BEIRUT: Some 3,000 civilians trapped in a suffocating Syrian army siege of rebel areas in the city of Homs need urgent food aid, activists said Friday.
"Three thousands civilians, among them 500 aged over 70, are living exclusively off the little food that had been stored in the besieged districts of Homs," said Syrian Observatory for Human Rights director Rami Abdel Rahman.
"People there are barely eating enough to survive," he added.
For more than 500 days, hundreds of families have been living under a tight government siege of rebel-held areas of the Old City neighbourhood of Homs.
The army in July recaptured the Khaldiyeh neighbourhood, and hundreds of people who had been living there for months fled for other neighbourhoods under rebel control.
A few weeks ago, "the last remaining tunnels the rebels were using to bring in supplies were discovered by the army and destroyed. Now, all the people have to eat is what they had in storage", said Abdel Rahman.
Speaking to AFP over the Internet, an activist on the ground said: "The days when we had one meal a day are gone. Now we have barely even that.

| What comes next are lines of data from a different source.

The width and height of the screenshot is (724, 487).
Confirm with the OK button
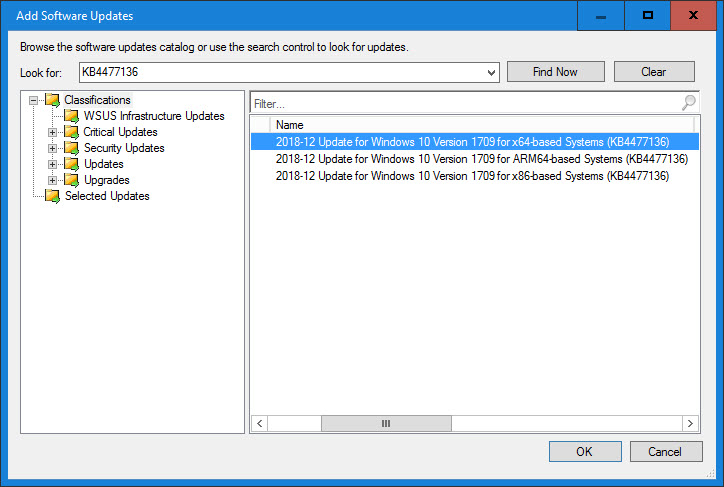point(584,452)
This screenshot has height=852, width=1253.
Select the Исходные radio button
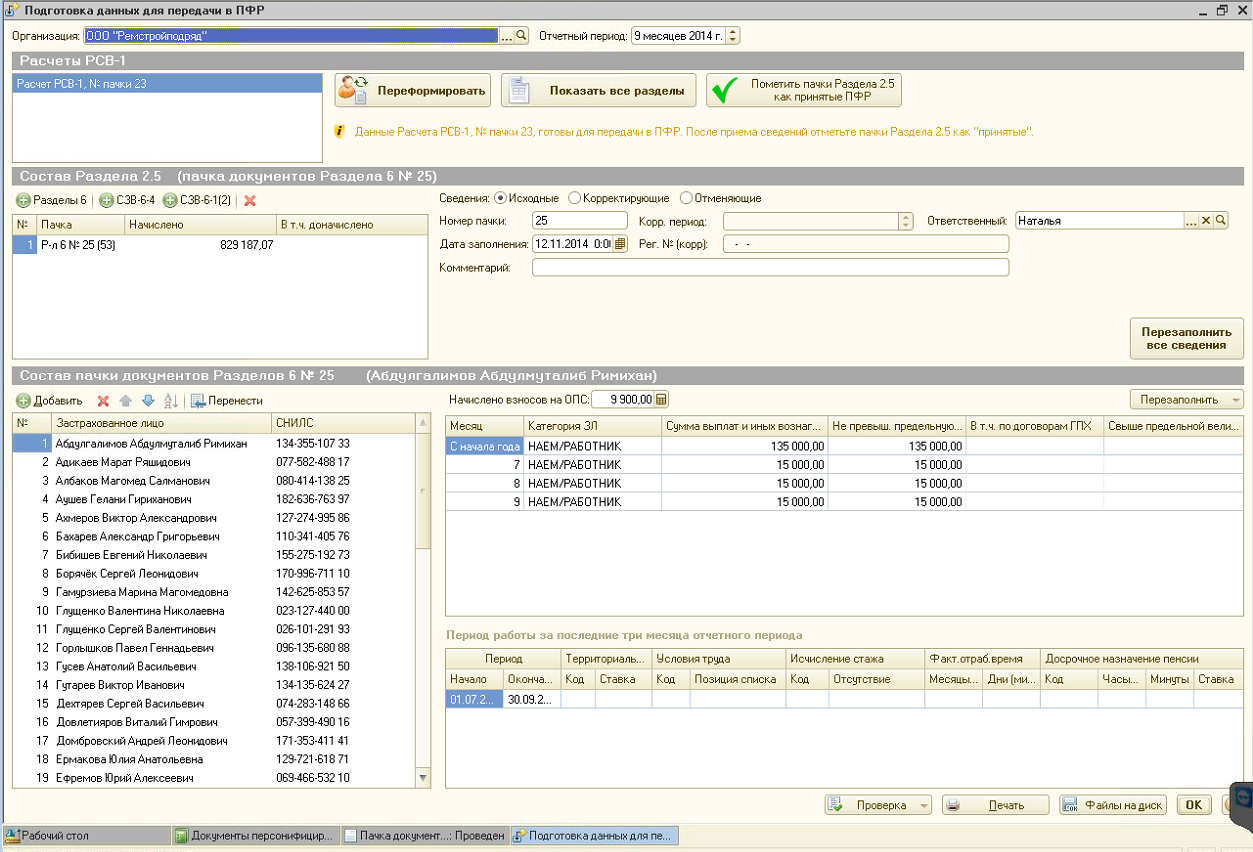pos(501,198)
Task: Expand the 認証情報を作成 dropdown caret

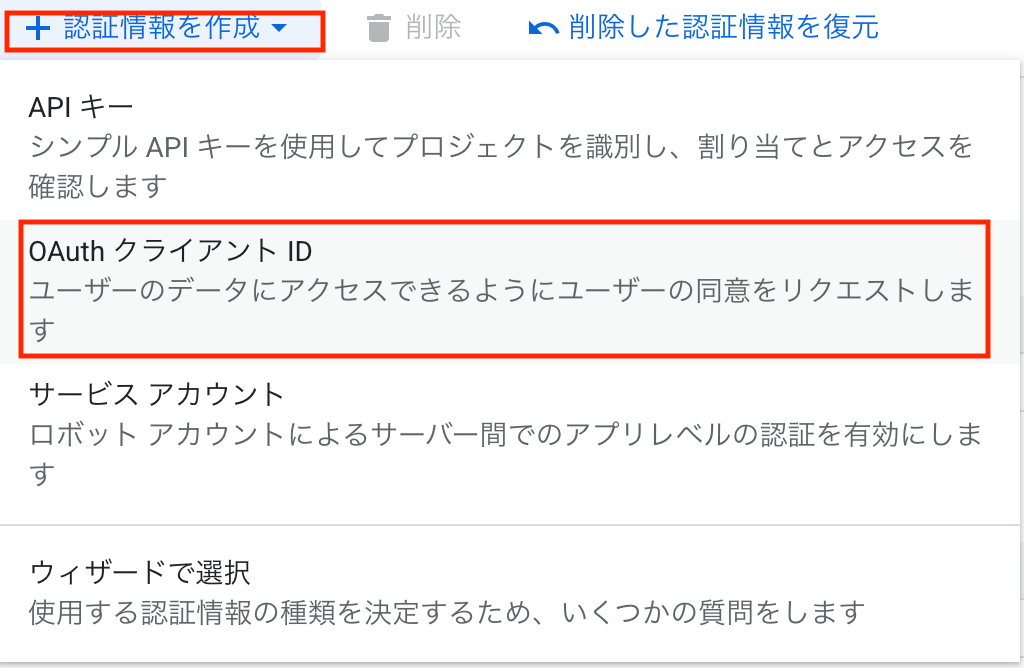Action: 280,28
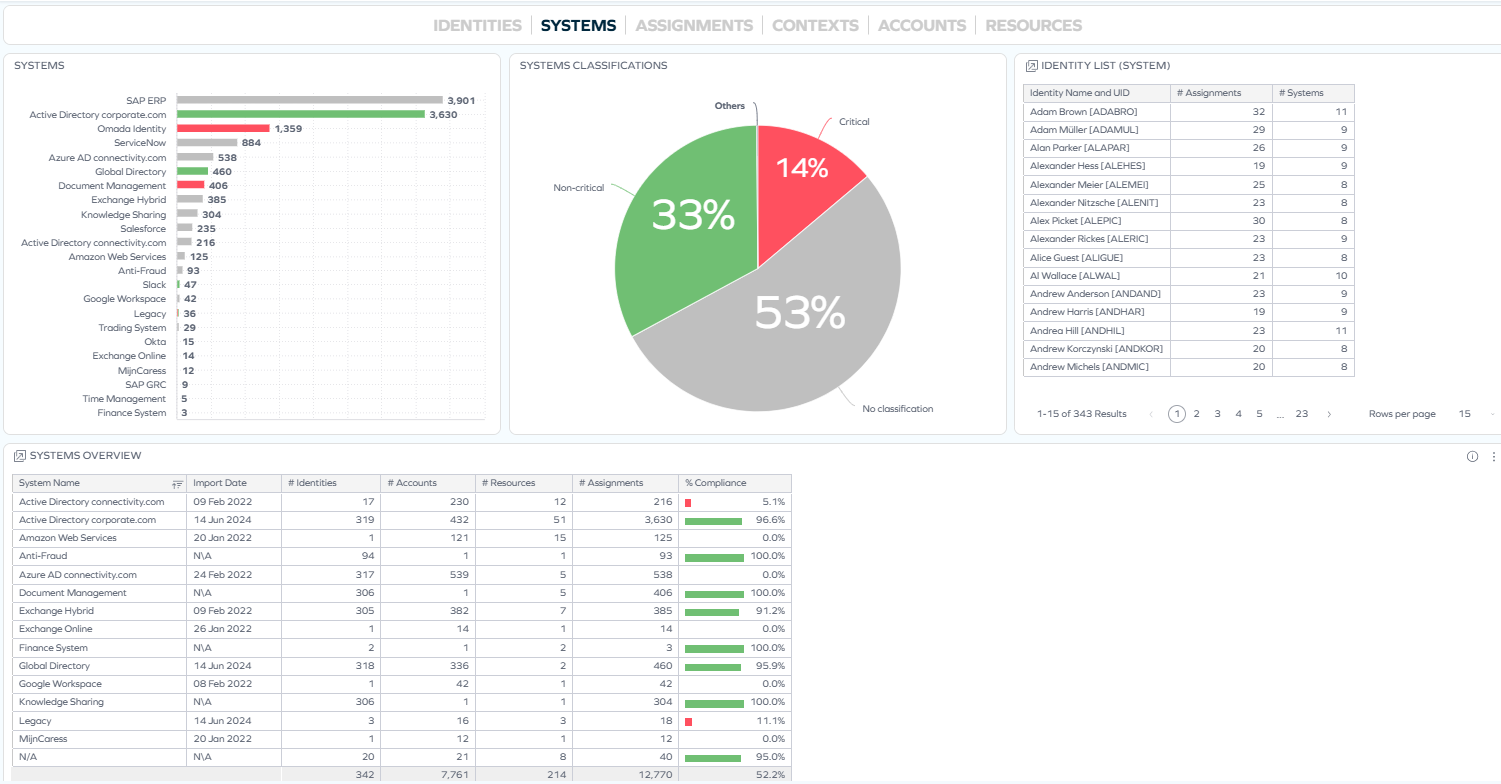Open the info icon on Systems Overview
Viewport: 1501px width, 784px height.
[x=1472, y=455]
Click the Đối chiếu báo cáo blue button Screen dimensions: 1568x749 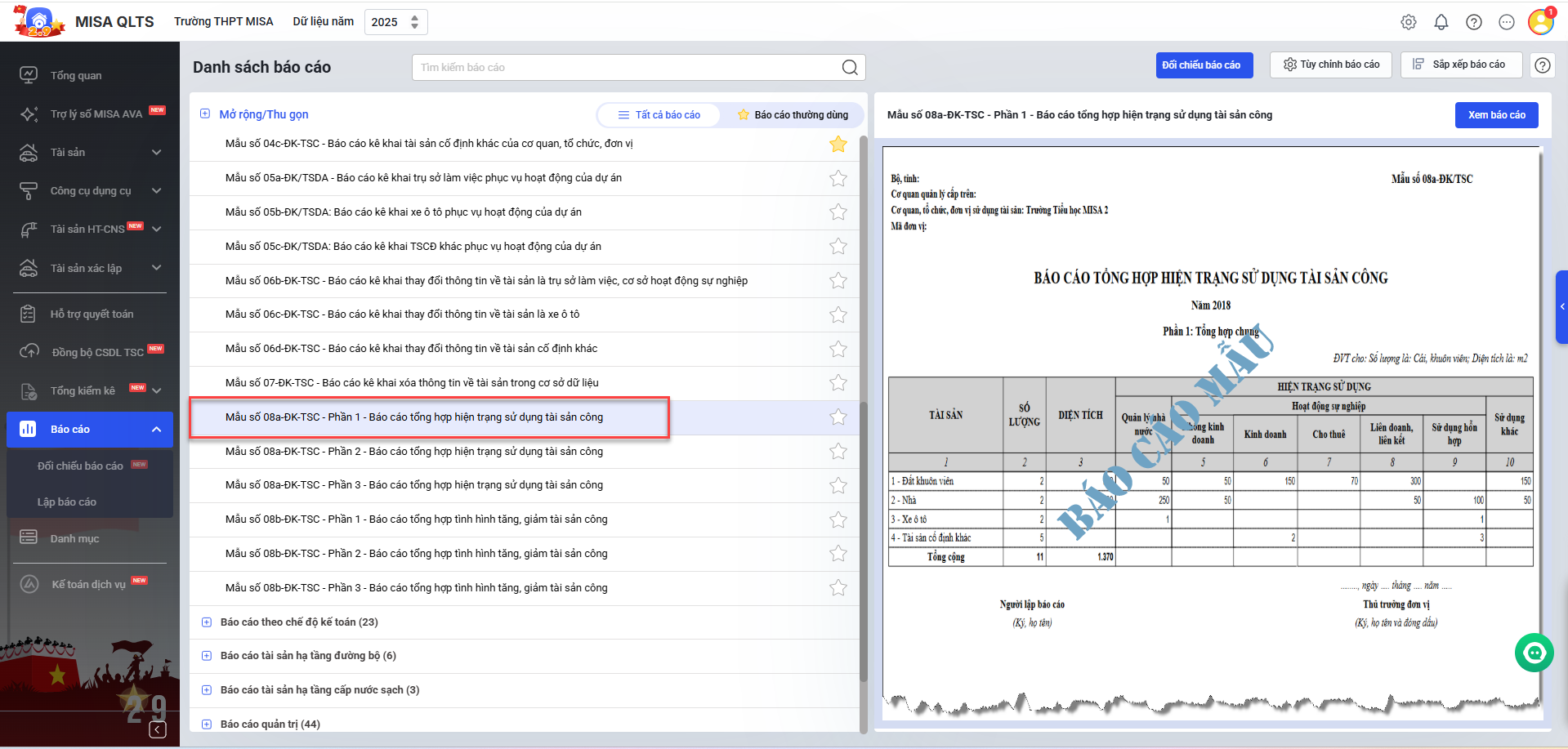(x=1204, y=65)
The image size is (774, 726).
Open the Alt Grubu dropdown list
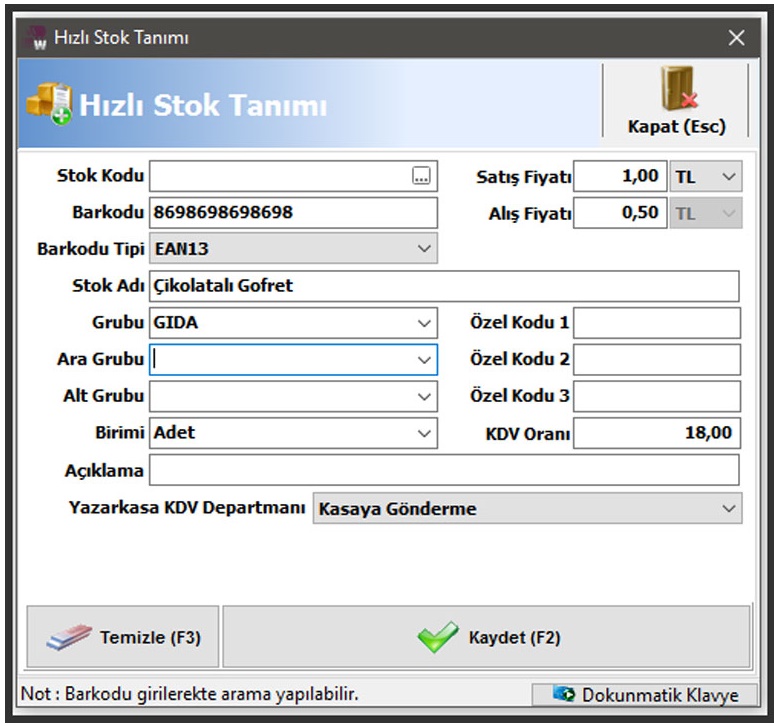click(x=425, y=396)
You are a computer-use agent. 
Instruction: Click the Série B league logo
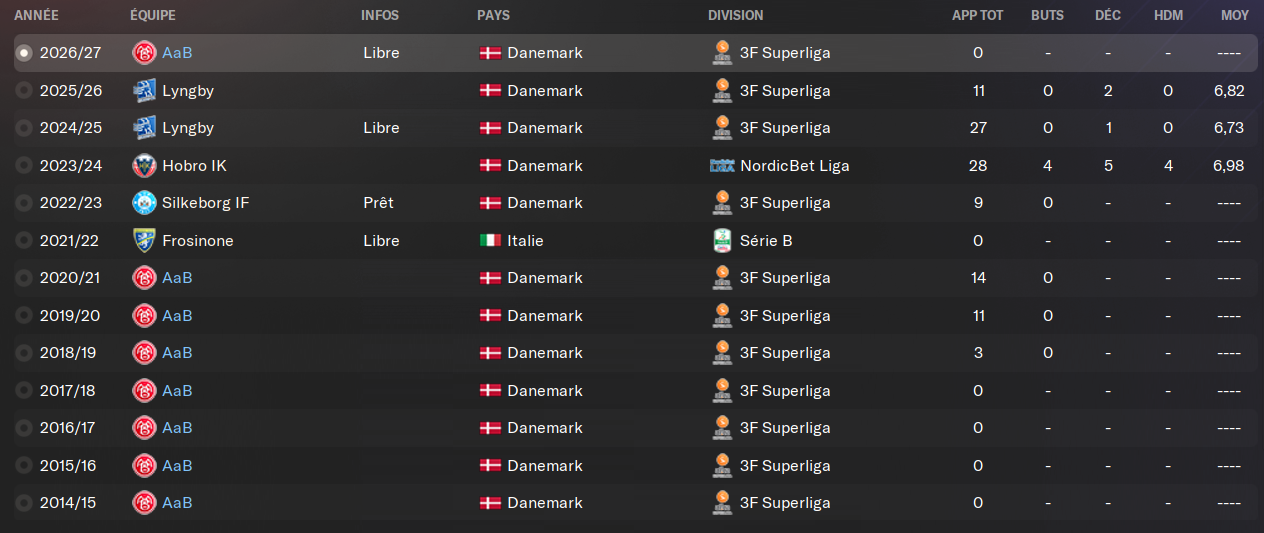(x=721, y=241)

"I've heard of individual cases of people eating cat meat out of sheer desperation," said the activist who identified himself as Yazan.
He warned the severe shortages of food including sugar and other sources of energy were causing diseases to spread in the besieged neighbourhoods.
"Most people in the siege are malnourished. You can tell by the way people look and move. More and more people have a low (disease-fighting) white blood cell count and jaundice," said Yazan.
"Common illnesses like the flu spread quickly. People are weak. All we have is bulgur to eat. We're eating one kind of food day in, day out."
The Observatory on Friday renewed a call to humanitarian organisations to evacuate civilians from the besieged neighbourhoods, "and to provide them with guarantees of a safe exit, free from detention" by government troops.
Activists in Homs' besieged neighbourhoods have frequently called for assistance from the International Committee of the Red Cross and the Red Crescent.
Though the ICRC has tried many times to enter into the besieged areas, government restrictions and divisions among rebel groups have made access impossible.